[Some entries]
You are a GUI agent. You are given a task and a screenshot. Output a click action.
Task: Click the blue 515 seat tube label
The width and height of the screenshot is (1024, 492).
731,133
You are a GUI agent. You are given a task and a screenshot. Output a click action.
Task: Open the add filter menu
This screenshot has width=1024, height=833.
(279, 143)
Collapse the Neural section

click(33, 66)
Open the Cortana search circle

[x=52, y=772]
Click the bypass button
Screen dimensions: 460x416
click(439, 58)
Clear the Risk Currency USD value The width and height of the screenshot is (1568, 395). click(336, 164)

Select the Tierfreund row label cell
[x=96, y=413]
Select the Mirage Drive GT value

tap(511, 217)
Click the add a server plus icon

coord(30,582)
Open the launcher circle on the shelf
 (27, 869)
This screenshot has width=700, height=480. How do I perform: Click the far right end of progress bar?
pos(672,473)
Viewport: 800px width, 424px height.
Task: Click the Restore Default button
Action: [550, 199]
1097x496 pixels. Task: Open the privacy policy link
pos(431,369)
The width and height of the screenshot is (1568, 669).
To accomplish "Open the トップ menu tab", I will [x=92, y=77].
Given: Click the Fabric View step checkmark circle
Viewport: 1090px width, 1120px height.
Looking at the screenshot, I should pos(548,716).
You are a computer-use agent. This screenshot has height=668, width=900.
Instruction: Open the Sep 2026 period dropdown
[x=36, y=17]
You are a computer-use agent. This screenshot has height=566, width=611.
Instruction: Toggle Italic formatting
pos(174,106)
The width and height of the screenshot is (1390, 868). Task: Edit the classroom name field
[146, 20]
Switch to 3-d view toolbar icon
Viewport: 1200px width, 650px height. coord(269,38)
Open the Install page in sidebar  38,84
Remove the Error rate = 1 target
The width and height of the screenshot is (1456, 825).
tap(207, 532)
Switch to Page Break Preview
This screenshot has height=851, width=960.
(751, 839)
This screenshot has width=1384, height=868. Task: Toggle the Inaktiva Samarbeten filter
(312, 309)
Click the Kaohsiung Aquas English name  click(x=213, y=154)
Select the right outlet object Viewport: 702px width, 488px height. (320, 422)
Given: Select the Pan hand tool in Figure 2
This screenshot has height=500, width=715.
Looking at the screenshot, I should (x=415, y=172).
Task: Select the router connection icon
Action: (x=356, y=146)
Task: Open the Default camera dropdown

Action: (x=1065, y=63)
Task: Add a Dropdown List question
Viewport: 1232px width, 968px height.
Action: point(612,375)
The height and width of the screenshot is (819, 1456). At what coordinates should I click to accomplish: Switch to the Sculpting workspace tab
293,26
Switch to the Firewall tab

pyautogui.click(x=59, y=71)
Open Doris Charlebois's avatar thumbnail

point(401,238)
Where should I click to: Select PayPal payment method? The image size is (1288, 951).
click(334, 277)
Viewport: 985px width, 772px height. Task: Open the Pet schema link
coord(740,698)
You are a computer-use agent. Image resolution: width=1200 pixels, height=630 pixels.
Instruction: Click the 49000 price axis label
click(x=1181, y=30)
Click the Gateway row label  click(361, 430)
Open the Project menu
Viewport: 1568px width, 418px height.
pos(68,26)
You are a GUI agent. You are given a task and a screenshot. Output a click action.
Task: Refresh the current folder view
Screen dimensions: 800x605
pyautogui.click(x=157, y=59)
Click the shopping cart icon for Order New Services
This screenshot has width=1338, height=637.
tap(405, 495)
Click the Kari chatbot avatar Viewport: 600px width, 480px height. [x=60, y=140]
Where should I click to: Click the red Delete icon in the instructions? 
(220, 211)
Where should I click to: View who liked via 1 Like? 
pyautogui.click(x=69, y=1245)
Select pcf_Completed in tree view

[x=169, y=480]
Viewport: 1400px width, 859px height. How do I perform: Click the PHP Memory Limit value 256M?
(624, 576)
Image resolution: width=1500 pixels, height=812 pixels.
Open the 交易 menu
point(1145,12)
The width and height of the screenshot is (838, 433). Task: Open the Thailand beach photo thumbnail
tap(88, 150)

**Short task:**
Write out every one of the entries above, reproducing each line without any change.

**Response to this exercise:**
You are a GUI agent. You are given a task and a screenshot. Output a click action.
Task: Click the blue 515 seat tube label
The width and height of the screenshot is (1024, 492).
731,133
You are a GUI agent. You are given a task and a screenshot. Output a click action.
Task: Open the add filter menu
This screenshot has width=1024, height=833.
(279, 143)
Collapse the Neural section

click(33, 66)
Open the Cortana search circle

[x=52, y=772]
Click the bypass button
Screen dimensions: 460x416
click(439, 58)
Clear the Risk Currency USD value The width and height of the screenshot is (1568, 395). click(336, 164)

Select the Tierfreund row label cell
[x=96, y=413]
Select the Mirage Drive GT value

tap(511, 217)
Click the add a server plus icon

coord(30,582)
Open the launcher circle on the shelf
 (27, 869)
This screenshot has width=700, height=480. How do I perform: Click the far right end of progress bar?
pos(672,473)
Viewport: 800px width, 424px height.
Task: Click the Restore Default button
Action: [550, 199]
1097x496 pixels. Task: Open the privacy policy link
pos(431,369)
The width and height of the screenshot is (1568, 669).
To accomplish "Open the トップ menu tab", I will [x=92, y=77].
Given: Click the Fabric View step checkmark circle
Viewport: 1090px width, 1120px height.
Looking at the screenshot, I should pos(548,716).
You are a computer-use agent. This screenshot has height=668, width=900.
Instruction: Open the Sep 2026 period dropdown
[x=36, y=17]
You are a computer-use agent. This screenshot has height=566, width=611.
Instruction: Toggle Italic formatting
pos(174,106)
The width and height of the screenshot is (1390, 868). Task: Edit the classroom name field
[146, 20]
Switch to 3-d view toolbar icon
Viewport: 1200px width, 650px height. coord(269,38)
Open the Install page in sidebar  38,84
Remove the Error rate = 1 target
The width and height of the screenshot is (1456, 825).
tap(207, 532)
Switch to Page Break Preview
This screenshot has height=851, width=960.
(751, 839)
This screenshot has width=1384, height=868. Task: Toggle the Inaktiva Samarbeten filter
(312, 309)
Click the Kaohsiung Aquas English name  click(x=213, y=154)
Select the right outlet object Viewport: 702px width, 488px height. (320, 422)
Given: Select the Pan hand tool in Figure 2
This screenshot has height=500, width=715.
Looking at the screenshot, I should (x=415, y=172).
Task: Select the router connection icon
Action: (x=356, y=146)
Task: Open the Default camera dropdown

Action: (x=1065, y=63)
Task: Add a Dropdown List question
Viewport: 1232px width, 968px height.
Action: point(612,375)
The height and width of the screenshot is (819, 1456). At what coordinates should I click to accomplish: Switch to the Sculpting workspace tab
293,26
Switch to the Firewall tab

pyautogui.click(x=59, y=71)
Open Doris Charlebois's avatar thumbnail

point(401,238)
Where should I click to: Select PayPal payment method? The image size is (1288, 951).
click(334, 277)
Viewport: 985px width, 772px height. Task: Open the Pet schema link
coord(740,698)
You are a computer-use agent. Image resolution: width=1200 pixels, height=630 pixels.
Instruction: Click the 49000 price axis label
click(x=1181, y=30)
Click the Gateway row label  click(361, 430)
Open the Project menu
Viewport: 1568px width, 418px height.
pos(68,26)
You are a GUI agent. You are given a task and a screenshot. Output a click action.
Task: Refresh the current folder view
Screen dimensions: 800x605
pyautogui.click(x=157, y=59)
Click the shopping cart icon for Order New Services
This screenshot has width=1338, height=637.
tap(405, 495)
Click the Kari chatbot avatar Viewport: 600px width, 480px height. [x=60, y=140]
Where should I click to: Click the red Delete icon in the instructions? 
(220, 211)
Where should I click to: View who liked via 1 Like? 
pyautogui.click(x=69, y=1245)
Select pcf_Completed in tree view

[x=169, y=480]
Viewport: 1400px width, 859px height. How do I perform: Click the PHP Memory Limit value 256M?
(624, 576)
Image resolution: width=1500 pixels, height=812 pixels.
Open the 交易 menu
point(1145,12)
The width and height of the screenshot is (838, 433). Task: Open the Thailand beach photo thumbnail
tap(88, 150)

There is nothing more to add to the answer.